WHERE THE LIGHT LEAVES é uma declaração de sobrevivência moldada pela pressão, pelo luto e pela urgência de uma banda que sabia que não havia segunda chance

Capa: Fearless Records

Há momentos na trajetória de uma banda em que a existência do grupo inteiro parece depender de um único álbum. WHERE THE LIGHT LEAVES, quarto disco do Varials, lançado no último dia  27 de fevereiro, pela Fearless Records, é exatamente esse tipo de registro, um trabalho nascido da necessidade, moldado pela pressão e entregue com a urgência de quem tinha tudo a perder.

O contexto importa. Desde 2013, o Varials construiu uma reputação sólida no underground do metalcore norte-americano. Pain Again (2017) e In Darkness (2019) estabeleceram a banda como uma das forças mais interessantes da cena, combinando heaviness beatdown com atmosferas etéreas e elementos de metal alternativo. Mas a saída do vocalista original em 2020 e o posterior Scars For You To Remember (2022), que diluiu o som em elementos eletrônicos genéricos e refrões desconexos, custaram caro em termos de credibilidade. A banda precisava reagir.

A resposta veio na forma de Skyler Conder, novo vocalista, e de um disco que soa como uma declaração de sobrevivência. O resultado é um álbum que, desde o primeiro segundo, deixa claro que não há espaço para concessões. A faixa-título começa como uma cacofonia etérea de sintetizadores ambientes e raspagens de guitarra, mas em menos de um minuto desmorona em um breakdown com guitarras tão desafinadas que batem como caminhões, acompanhadas de uma batida pesada enquanto o vocal explode sobre a destruição. 

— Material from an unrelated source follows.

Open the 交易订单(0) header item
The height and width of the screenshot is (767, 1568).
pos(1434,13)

A produção de Josh Schroeder merece destaque especial. O grave ao longo das faixas trafega na fronteira do território distorcido nos momentos certos; o baixo é absurdamente espesso, e os blast beats fazem o Varials abrir espaço para seções com a força de um tiro de canhão.  O trabalho de Schroeder aqui rouba o fôlego de maneiras que nenhum dos discos anteriores conseguiu alcançar. 

Dentre as treze faixas do disco, há momentos de agressividade cirúrgica e outros de surpreendente complexidade atmosférica. “Conscious Collapse” sai do portão com um groove agressivo antes de submeter o ouvinte a desacelerações dramáticas, blast beats e breakdowns com grave amplificado, tudo nessa ordem.  Já “The Hurt Chamber” se destaca como uma fera mais lenta no ponto central do álbum, enfatizando vocais limpos sem comprometer o feeling cru da música, quando combinada com riffs mecanizados e grooves melódicos, resulta em uma das faixas mais eficazes do disco. 

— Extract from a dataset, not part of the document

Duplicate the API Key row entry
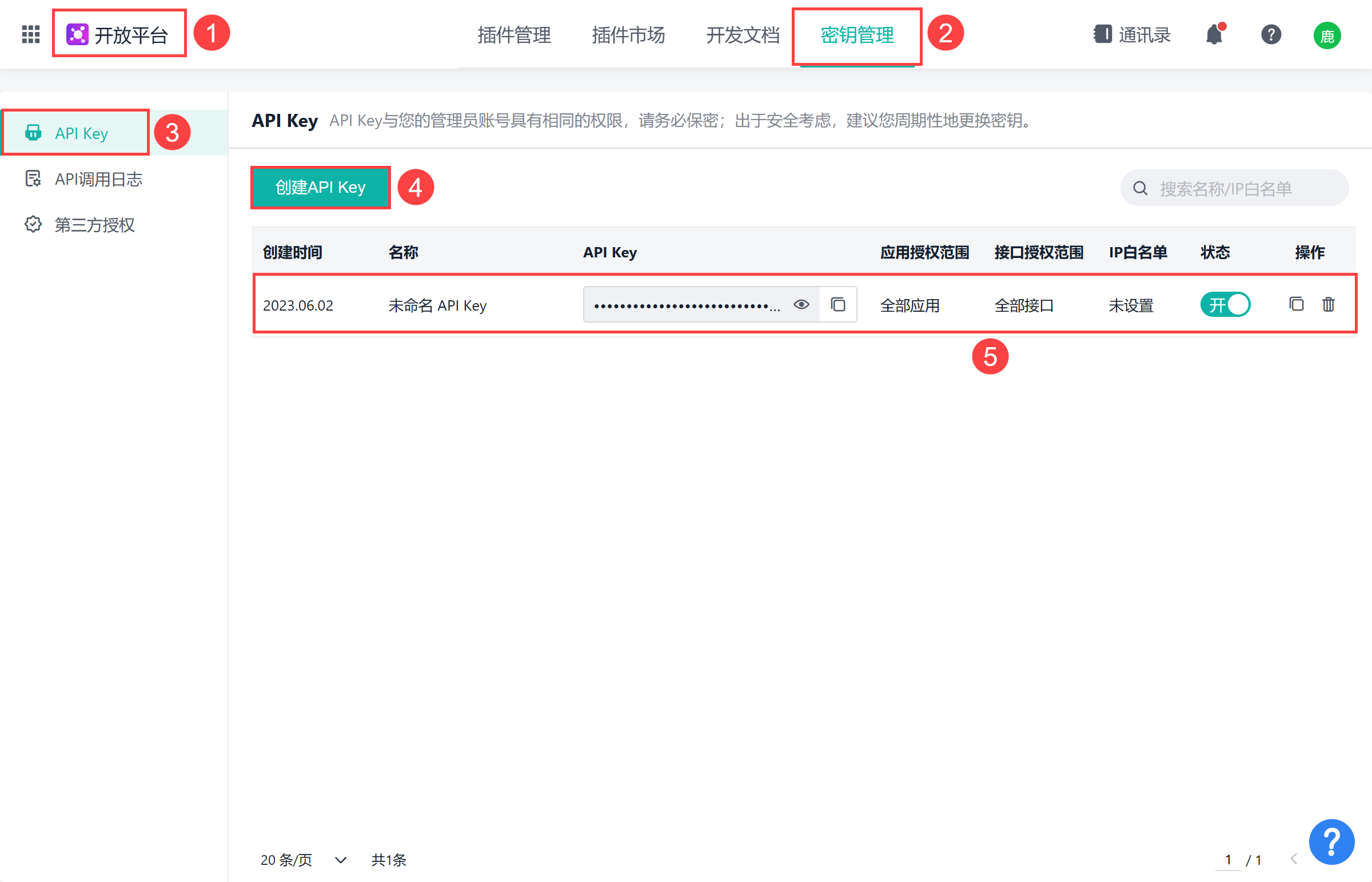 coord(1296,304)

Versão em vinil exclusiva para a tour (Foto: midvessel)

“[wouldyoufollowme]” soa como a trilha sonora icônica de Silent Hill 2: teclados desafinados e reverberados, bateria coberta de reverb, criando um terreno atmosférico inquietante.  E “Romance II”, que ecoa a faixa “Romance” do álbum In Darkness (2019), encontra um equilíbrio perfeito entre raiva e delicadeza, assumindo a forma de uma balada com refrões enérgicos. 

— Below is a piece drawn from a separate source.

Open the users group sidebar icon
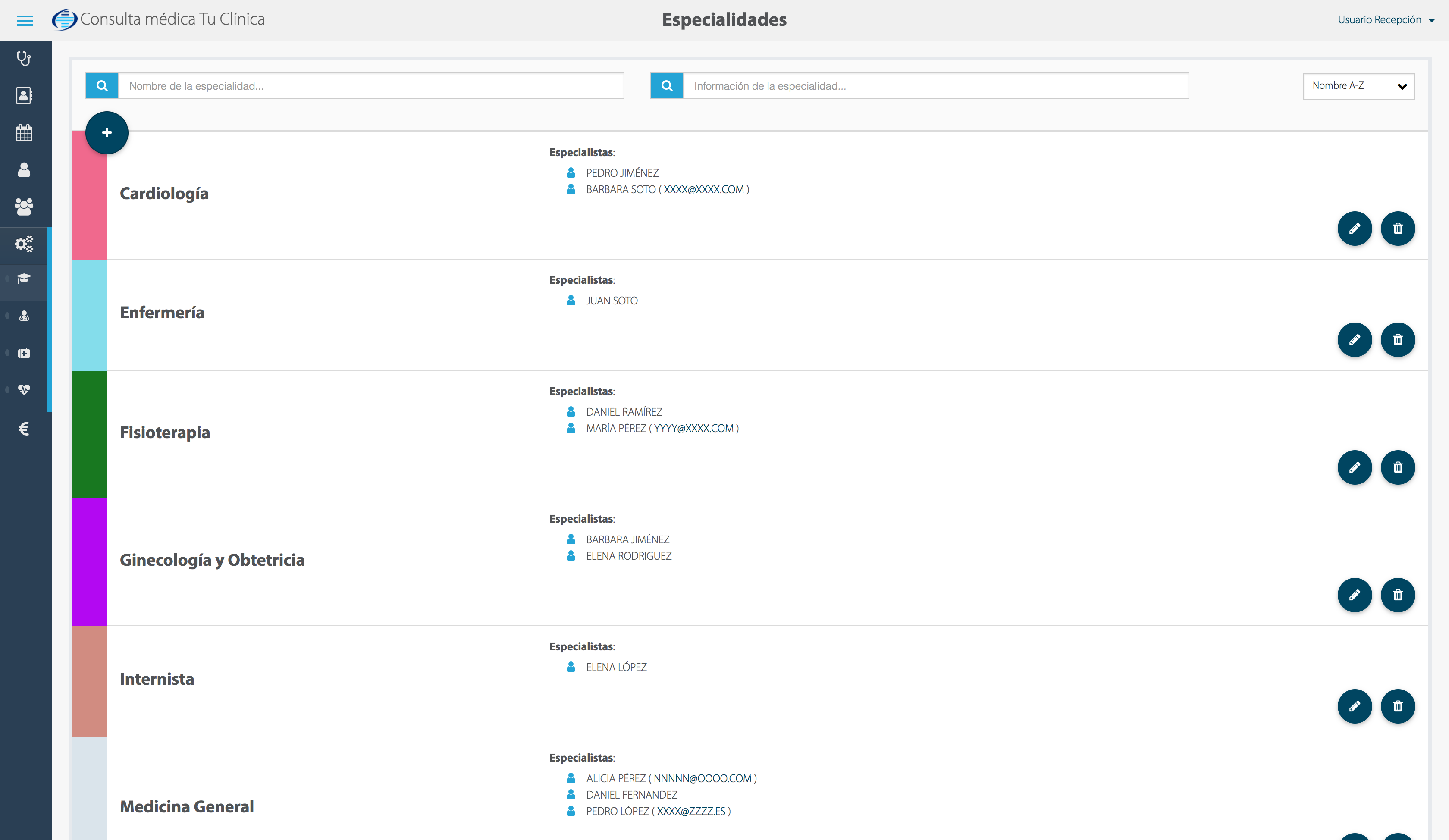This screenshot has width=1449, height=840. [24, 207]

Where The Light Leaves encontra o Varials novamente em terreno sólido. Moldado pelo luto, pela frustração e pela sobrevivência, toda a sufocação e violência que percorrem o disco não constroem um registro sobre glamourizar o colapso: é sobre suportá-lo. Sobre encontrar um caminho através dele. 
O Varials não reinventou a roda. Mas pegou uma roda que estava prestes a ser descartada, a refizeram com raiva, suor e a urgência de quem sabe que não há segunda chance. Para os fãs do metal pesado e honesto, Where The Light Leaves é um dos lançamentos mais contundentes de 2026.